> **Passage provided**

»»

Andrea
Andrea

Reputation: 4493

How to read correctly european characters (from file and command shell) in C++?

In my program I'm reading a text file using ifstream for opening it using stringstream for reading each line (using getline for tokenize); when I get an european character, like "è", it saves this character with "├¿", and this works as expected, because I'm using string and not wstring. But when I get a line from cmd (I'm using Windows) the word "è" is saved as "è" inside the string. My objective is to compare strings read from file and from command shell, but if they are encoded in different ways I'm stucked, because "è".compare("├¿") is naturally != 0. I would like to have both "wrong" or both correct, because my aim is not showing them but just counting occurrencies. I'm programming using latest version of Code::Blocks, with MinGW 32-bit and gcc 4.7.1

UPDATE (code)

ifstream file;
stringstream stream;

file.open(path);

while( file ){

    while( getline(file,line) ){

        it = 1;
        stream << line;

        if( line.compare("")!=0 ){
            while( getline(stream,token,'\t')) {

                if( it == 1 ){
                    ID = atoi( token.c_str() );
                }
                if( it == 2 ){
                    word = token;

                    if( !case_sensitive ){
                        word = get_lower_case( word );
                    }
                }
                if( it == tags_index ){
                    pos = token;
                }

                it++;
            }

            data.push_back(make_row(ID,word,pos));
        }

        stream.clear();
    }
}

This is part of the function I use to read file (I have a struct for store each entry of a tabulated file, my problem is with "word").

««

> **Tasks to complete**
**1)** Reproduce, word for word, the part of the post on reading European characters in C++ that runs from "Reputation: 4493" up to and including "UPDATE (code)".
**2)** According to the post on reading European characters in C++, which compiler and version is being used?
**3)** Extend the post on reading European characters in C++ with a further passage that picks up after its final sentence.

Interface element records:
»»

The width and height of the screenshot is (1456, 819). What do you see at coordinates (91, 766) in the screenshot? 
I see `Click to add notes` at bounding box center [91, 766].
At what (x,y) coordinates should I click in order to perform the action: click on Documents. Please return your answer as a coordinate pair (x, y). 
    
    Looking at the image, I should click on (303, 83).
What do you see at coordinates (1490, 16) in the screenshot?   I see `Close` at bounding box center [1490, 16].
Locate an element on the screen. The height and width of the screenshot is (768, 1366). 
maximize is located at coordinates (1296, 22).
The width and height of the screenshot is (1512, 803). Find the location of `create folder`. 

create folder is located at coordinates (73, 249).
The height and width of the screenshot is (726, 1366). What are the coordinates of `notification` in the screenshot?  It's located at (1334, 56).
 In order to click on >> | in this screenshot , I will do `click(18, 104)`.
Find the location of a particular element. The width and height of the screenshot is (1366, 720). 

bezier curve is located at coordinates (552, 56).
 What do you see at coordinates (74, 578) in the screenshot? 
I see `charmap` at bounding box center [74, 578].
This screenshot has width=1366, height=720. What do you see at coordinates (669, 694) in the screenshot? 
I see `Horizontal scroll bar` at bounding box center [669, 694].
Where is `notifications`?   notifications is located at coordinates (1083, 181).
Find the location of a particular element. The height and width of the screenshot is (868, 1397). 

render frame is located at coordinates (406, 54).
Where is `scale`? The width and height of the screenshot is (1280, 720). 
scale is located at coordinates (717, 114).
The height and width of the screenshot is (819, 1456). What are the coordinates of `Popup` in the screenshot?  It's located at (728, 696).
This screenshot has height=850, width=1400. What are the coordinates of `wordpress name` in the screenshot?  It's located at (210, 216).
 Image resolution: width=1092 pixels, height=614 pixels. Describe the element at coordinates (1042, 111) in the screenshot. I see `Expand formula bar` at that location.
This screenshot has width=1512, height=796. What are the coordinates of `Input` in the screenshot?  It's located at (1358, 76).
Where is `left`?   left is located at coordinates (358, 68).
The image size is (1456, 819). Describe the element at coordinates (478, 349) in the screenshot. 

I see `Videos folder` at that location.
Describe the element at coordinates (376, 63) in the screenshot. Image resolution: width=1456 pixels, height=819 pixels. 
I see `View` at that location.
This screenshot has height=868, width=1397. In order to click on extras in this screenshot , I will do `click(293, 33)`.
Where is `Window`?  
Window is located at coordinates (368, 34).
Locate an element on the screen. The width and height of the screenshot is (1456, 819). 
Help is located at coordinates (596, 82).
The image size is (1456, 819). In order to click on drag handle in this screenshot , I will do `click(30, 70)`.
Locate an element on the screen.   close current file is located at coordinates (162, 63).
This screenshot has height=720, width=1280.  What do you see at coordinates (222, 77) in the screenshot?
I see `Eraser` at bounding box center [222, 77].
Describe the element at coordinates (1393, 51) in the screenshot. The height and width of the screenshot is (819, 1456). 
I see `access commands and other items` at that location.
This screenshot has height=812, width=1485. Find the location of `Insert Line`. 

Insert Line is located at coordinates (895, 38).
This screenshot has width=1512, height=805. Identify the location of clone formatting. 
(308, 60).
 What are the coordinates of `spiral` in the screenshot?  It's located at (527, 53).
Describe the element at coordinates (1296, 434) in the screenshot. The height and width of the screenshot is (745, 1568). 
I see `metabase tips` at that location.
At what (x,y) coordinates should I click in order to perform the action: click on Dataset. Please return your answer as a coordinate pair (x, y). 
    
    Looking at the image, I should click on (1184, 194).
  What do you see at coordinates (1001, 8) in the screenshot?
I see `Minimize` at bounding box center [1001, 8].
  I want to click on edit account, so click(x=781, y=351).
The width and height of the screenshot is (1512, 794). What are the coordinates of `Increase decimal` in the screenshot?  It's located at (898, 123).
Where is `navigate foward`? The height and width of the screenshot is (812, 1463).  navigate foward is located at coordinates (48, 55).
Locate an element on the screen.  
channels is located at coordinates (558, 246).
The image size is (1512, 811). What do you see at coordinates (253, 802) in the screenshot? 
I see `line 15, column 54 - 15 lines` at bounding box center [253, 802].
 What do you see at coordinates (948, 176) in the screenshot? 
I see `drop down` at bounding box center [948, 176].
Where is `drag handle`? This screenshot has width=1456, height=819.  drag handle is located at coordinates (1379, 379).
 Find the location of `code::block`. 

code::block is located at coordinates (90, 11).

««

> **The responses**
**1)**
Reputation: 4493

How to read correctly european characters (from file and command shell) in C++?

In my program I'm reading a text file using ifstream for opening it using stringstream for reading each line (using getline for tokenize); when I get an european character, like "è", it saves this character with "├¿", and this works as expected, because I'm using string and not wstring. But when I get a line from cmd (I'm using Windows) the word "è" is saved as "è" inside the string. My objective is to compare strings read from file and from command shell, but if they are encoded in different ways I'm stucked, because "è".compare("├¿") is naturally != 0. I would like to have both "wrong" or both correct, because my aim is not showing them but just counting occurrencies. I'm programming using latest version of Code::Blocks, with MinGW 32-bit and gcc 4.7.1

UPDATE (code)

**2)** MinGW 32-bit with gcc 4.7.1.

**3)**
getline(cin,sentence);

[...]

stringstream stream;
string token;
vector<string> tokens;

stream << sentence;
while( getline(stream,token,' ') ){
    tokens.push_back(token);
}
stream.clear();

This is how I read the input stream in the command shell.

Upvotes: 0

Views: 125

Answers (1)

vsoftco
vsoftco

Reputation: 56577

You can try setting (imbuing) the locale

#include <iostream>
#include <locale>

int main()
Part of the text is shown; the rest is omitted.